» Texte extrait:

= = = = = = =

Alexandre Gurita est un artiste à l’origine de la notion d’art invisuel. Une des dimensions de sa pratique réside dans la captation institutionnelle, action qui consiste à capter des institutions pour les convertir en institutions critiques de changement.

Elisa Bolazzi est une artiste qui agit comme une parasite, qui vole dans des musées, galeries et foires, des parties minuscules d’œuvres d’art qu’elle appelle micro éléments et qu’elle fait voir au microscope par la suite aux publics. L’artiste opère à la limite de l’invisible.

Baptiste Pays est un artiste qui a créé l’agence GSS qui propose aux artistes d’utiliser leur travail alimentaire comme un support pour leur pratique artistique. 

Sylvain Soussan est un artistes qui créé des produits et services. Il opère à travers le Musée des nuages qu travaille en rapport avec l’écologie et la nature et propose des produits et des services en rapport avec les notions de fluide et de liquide. 

John Bernad est un artiste qui organise des voyages dont la seule condition pour ses clients c’est d’écrire l’histoire de leur voyages. 

Ludovic De Vita est un artiste qui opère à travers l’IRISA (Institut de recherche internationale en anthropologie de la singularité) et interroge l’art par le prisme de la singularité comme un après l’originalité. 

Kobe Matthis est un artiste qui travaille avec le droit pour trouver des failles à explorer dans le système juridique de la propriété intellectuelle.

= = = = = = =

» Extrait des données:
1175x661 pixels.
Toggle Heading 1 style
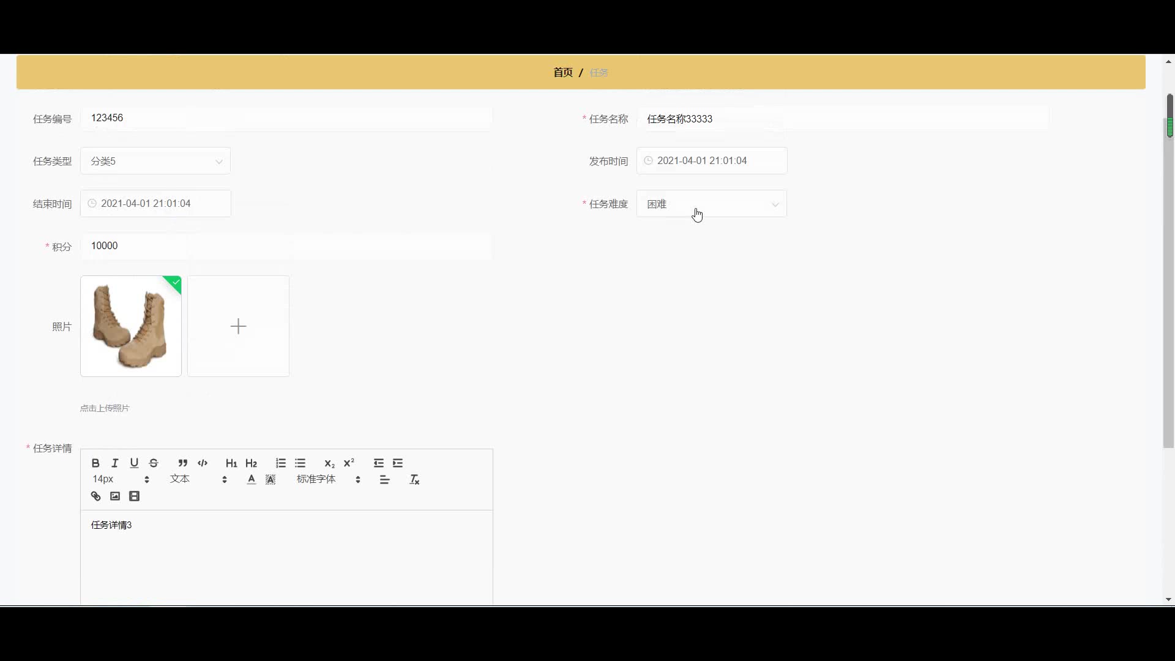[x=231, y=463]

= = = = = = =

» Consignes:
(1) Citez le passage du texte sur les artistes qui va de « Elisa Bolazzi est » à « et de liquide. ».
(2) Prolongez, s'il vous plaît, le texte sur les artistes au-delà de sa dernière phrase.

» Résultats:
(1)
Elisa Bolazzi est une artiste qui agit comme une parasite, qui vole dans des musées, galeries et foires, des parties minuscules d’œuvres d’art qu’elle appelle micro éléments et qu’elle fait voir au microscope par la suite aux publics. L’artiste opère à la limite de l’invisible.

Baptiste Pays est un artiste qui a créé l’agence GSS qui propose aux artistes d’utiliser leur travail alimentaire comme un support pour leur pratique artistique. 

Sylvain Soussan est un artistes qui créé des produits et services. Il opère à travers le Musée des nuages qu travaille en rapport avec l’écologie et la nature et propose des produits et des services en rapport avec les notions de fluide et de liquide.

(2)
Bernard Brunon est un artiste peintre en bâtiment et estime que la peinture en bâtiment est le degré ultime de la peinture. Il peint des appartements, des maison et des lieux d’art.

ALA aka Another Lazy Artist est une artiste dont la pratique consiste à tenir un journal dans lequel elle explique pourquoi elle ne produit pas d’oeuvres d’art. Sa pratique est qualifiée d’aproductive, à savoir une activité artistique sans production d’oeuvres d’art.

Véronique Hébert est une artiste chercheuse qui a créé l’Objet d’Art (Obda) le 4 février 2002, jour de la sainte Véronique. Obda désigne une activité artistique basée sur des rencontres non nécessairement perçues comme art, par l’utilisation de codes et de protocoles venant du monde de l’art. Obda engage une réflexion sur l’objet de l’art.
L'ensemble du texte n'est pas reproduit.